En Miedes de Atienza se reza a la Virgen del Puente, a cuya ermita se acude en romería el primer domingo de mayo. En la romería del Puente pone el Ayuntamiento todo el vino que se consume en el día, donde, además de comer y beber, se baila y se canta desde hace siglos, quizá, aquella coplilla que echó raíces en el alma del pueblo:

Viva Miedes porque tiene
buena plaza y buena fuente,
pero la más rica joya
Nuestra Señora del Puente.

Informado de mi estancia en el pueblo, don Víctor Antón se tiró a la calle en busca del desconocido que andaba por allí preguntando a todo el que le salía al paso. Don Víctor está de secretario en la zona desde hace casi treinta años. Es un hombre abierto, complaciente, con ese laudable deseo de agradar que a veces le lleva a hablar mucho. -Pues mire: aquí tenemos un problema urgente, que es el pavi­mentado de las calles. Hay un presupuesto de cinco millones para 1981, pero me temo que el pueblo no quiera, o no pueda, colaborar con la parte que le corresponda y, entonces, perdamos todo. Se la digo porque ya nos ha ocurrido otra vez en condiciones muy parecidas.
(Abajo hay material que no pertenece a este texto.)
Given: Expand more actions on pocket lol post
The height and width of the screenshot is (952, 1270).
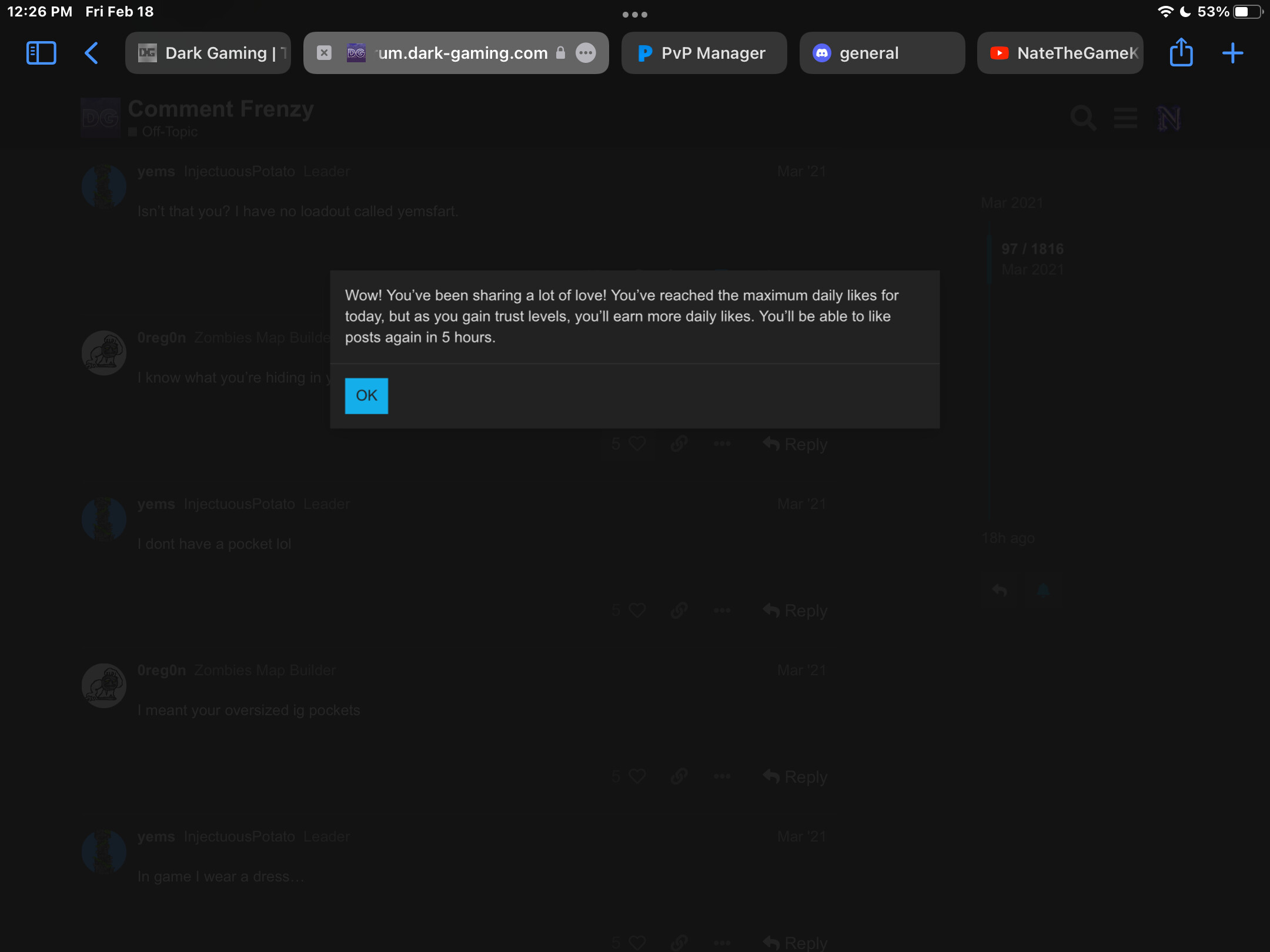Looking at the screenshot, I should (x=722, y=610).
-Y sería una lástima, ¿no le parece?
-Claro. Yo puedo asegurarle que el pueblo se esforzará para que con la subvención y la que le toque aportar se arregle la plaza y toda la parte más céntrica, si es que la cosa no diese para más.
La sala dedicada a Secretaría es limpia y con mucha luz. Desde la ventana se contempla con sorprendente diafanidad el morro del Castillo, rematado por un palomar a manera de torreón y las montañas de Atienza, aquellas que, prudentemente, prefiriera el Campeador dejar al lado.
-Este municipio es de los que no tiene ninguna clase de recursos y, tocante a la cosa de presupuestos, todo son pegos.
No muy lejos de la Plaza Mayor de Miedes está la iglesia parro­quial, un bello edificio rodeado de jardín al que se entra por unas verjas cerradas con llave. Mi amable guía, en esta ocasión, fue doña Silvina Manzano, mujer servicial y piadosa que, con la ayuda de alguna más, se encarga del arreglo y limpieza de la iglesia.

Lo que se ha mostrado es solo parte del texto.